Shares of the company were lately down 35 cents, or 2.1%, at $16.07.
Another analyst called the news a huge positive for investors. "One of the critical pieces to unlocking shareholder value in Toys R Us is separating its crown jewel, Babies R Us," said Prudential Equity analyst Mark Rowen in a research note.
The company's strategic review was designed in part to address its waning core U.S. toy business. The company has not said when the review will be completed but said in March that it is taking longer than it thought to finish. Toys R Us' waning sales have been a byproduct of discounter
aggressive toy pricing.
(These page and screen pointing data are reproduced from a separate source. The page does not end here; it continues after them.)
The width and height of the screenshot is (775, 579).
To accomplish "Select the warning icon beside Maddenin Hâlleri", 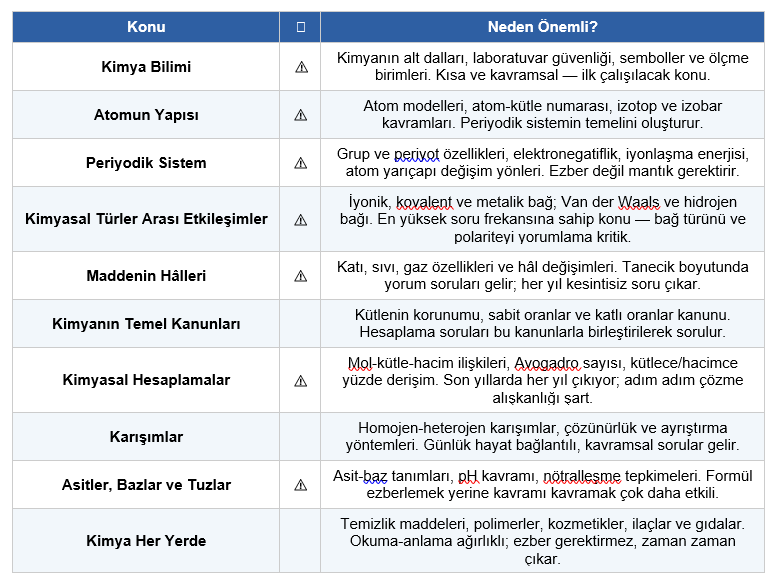I will click(301, 276).

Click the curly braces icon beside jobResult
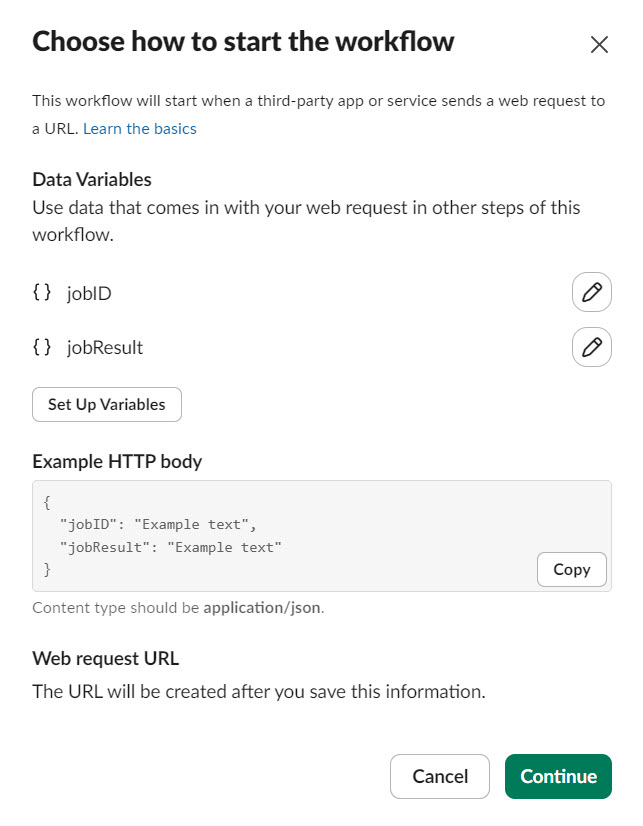click(42, 347)
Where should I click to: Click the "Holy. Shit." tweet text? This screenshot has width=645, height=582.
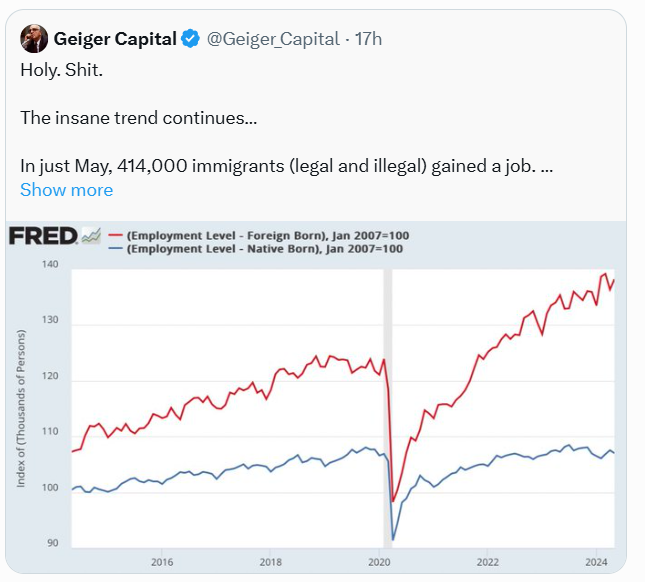[x=59, y=73]
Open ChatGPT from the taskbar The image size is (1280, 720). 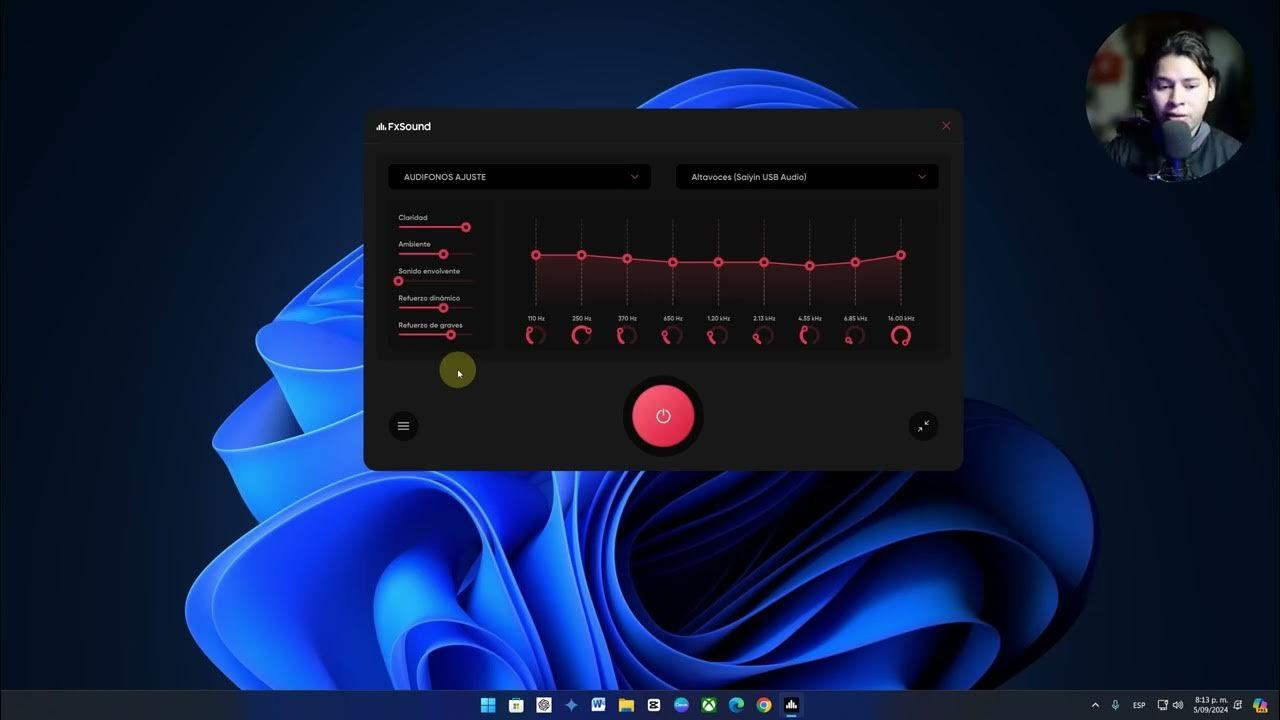544,705
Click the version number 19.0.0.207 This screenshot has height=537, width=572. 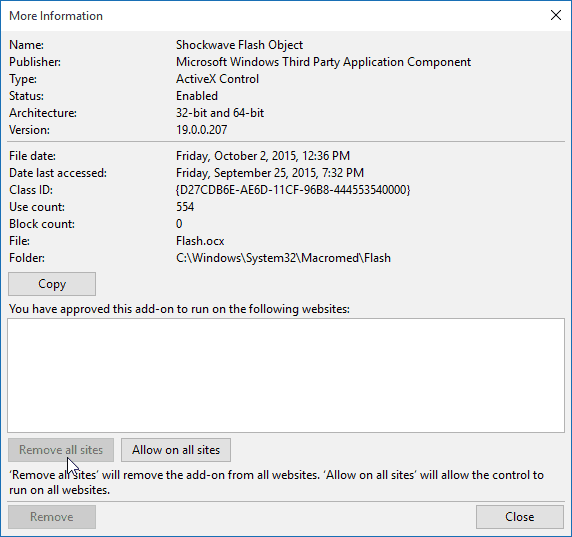click(x=201, y=130)
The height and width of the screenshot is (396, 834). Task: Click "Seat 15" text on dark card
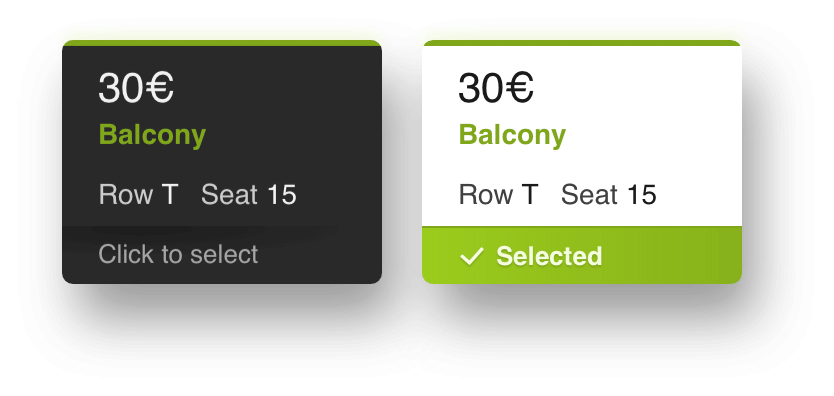tap(249, 195)
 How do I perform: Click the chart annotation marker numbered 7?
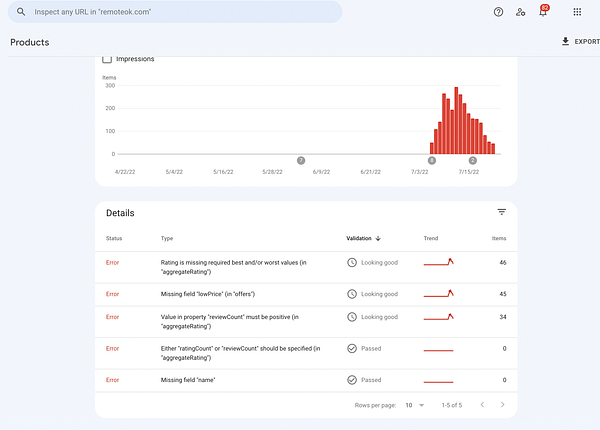pyautogui.click(x=301, y=160)
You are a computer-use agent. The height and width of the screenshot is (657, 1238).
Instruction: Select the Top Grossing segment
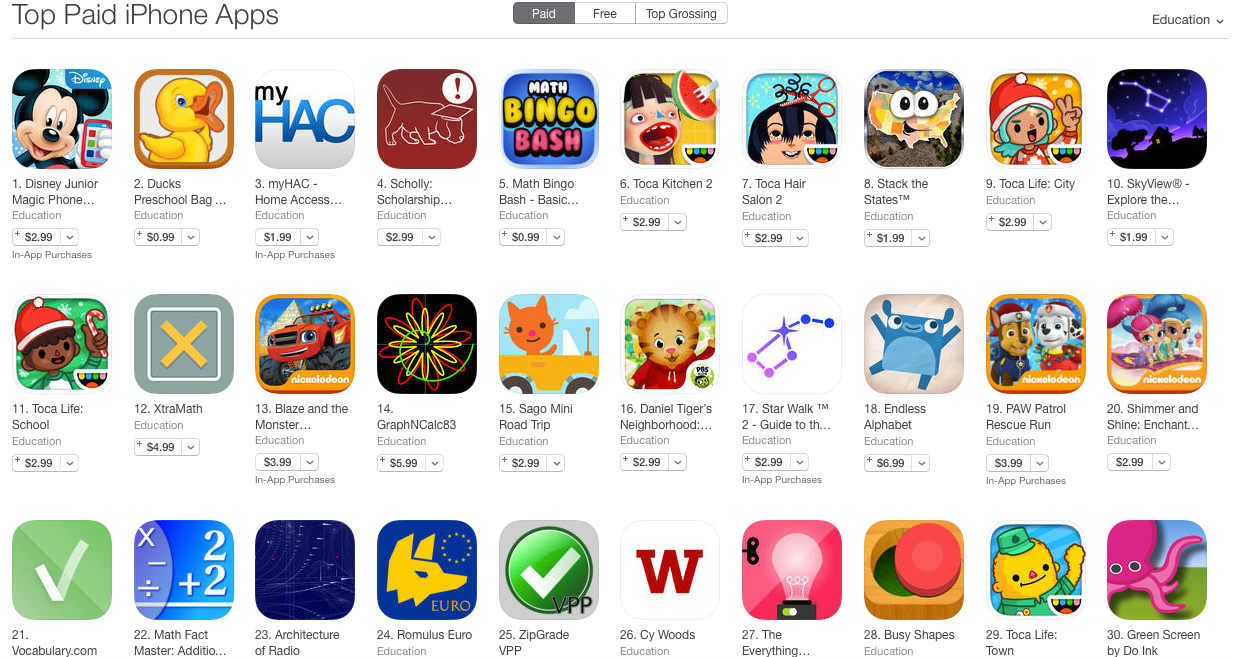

The company said in March that the upcoming 2004 holiday season will be a critical time for it to maintain its competitive edge.
Toys R Us said its board approved operating the two businesses as separate entities within the existing Toys R Us corporate structure and hopes to have the separation done by the first half of 2005. It added that it would not be appropriate to make a decision on the Babies R Us unit until after the holiday season, which could be the ultimate make-or-break quarter for the company.
"The series of steps we are announcing today reflect the fact that our global toy business and our Babies R Us business operate in distinct markets, and are at fundamentally different phases in their growth cycle," the company said in a press release. "Consequently, by ultimately operating them as separate entities, we will provide a better opportunity for Babies R Us to continue its healthy growth."
Said Hastings: "The inability of Toys R Us to expand and follow the masses now leaves them in that very complex, late-phase set of limited alternatives, and the timing is not necessarily optimal. Consumer spending is weakening, and retail real estate is at high capacity."
Rowen said the real estate value of the Babies R Us stores is a "critical piece of the valuation puzzle," which he thinks the company will address at a later date.
He also said the stock's decline presents a buying opportunity. "Our sum-of-parts analysis suggests total net asset value at Toys R Us to be $27 per share. Assuming a value of $11 per share on Babies, yesterday's closing price of $16.42 means that market is currently valuing the remaining assets at $5.42 a share."
Toys R Us moved its second-quarter earnings announcement back to Aug. 23 from its previously scheduled Aug. 16. The company expected to post a loss of 3 cents a share, according to Thomson First Call, which would compare with a loss of 5 cents a share in the second quarter last year.
It also said Richard Markee, founder of Babies R Us and currently a vice chairman of Toys R Us, was appointed president of Babies R Us and will become chief executive and president of Babies R Us on separation. Jon Kimmins, currently treasurer of Toys R Us, will become CFO of Babies R Us at separation.
Meanwhile, the company is on "credit watch" at Standard & Poor's. In its most recent quarter, the company said its U.S. toy division saw same-store sales fall 5.6% from a year ago, including a 27% decline in video-game sales. It had reported a quarterly loss of 13 cents a share.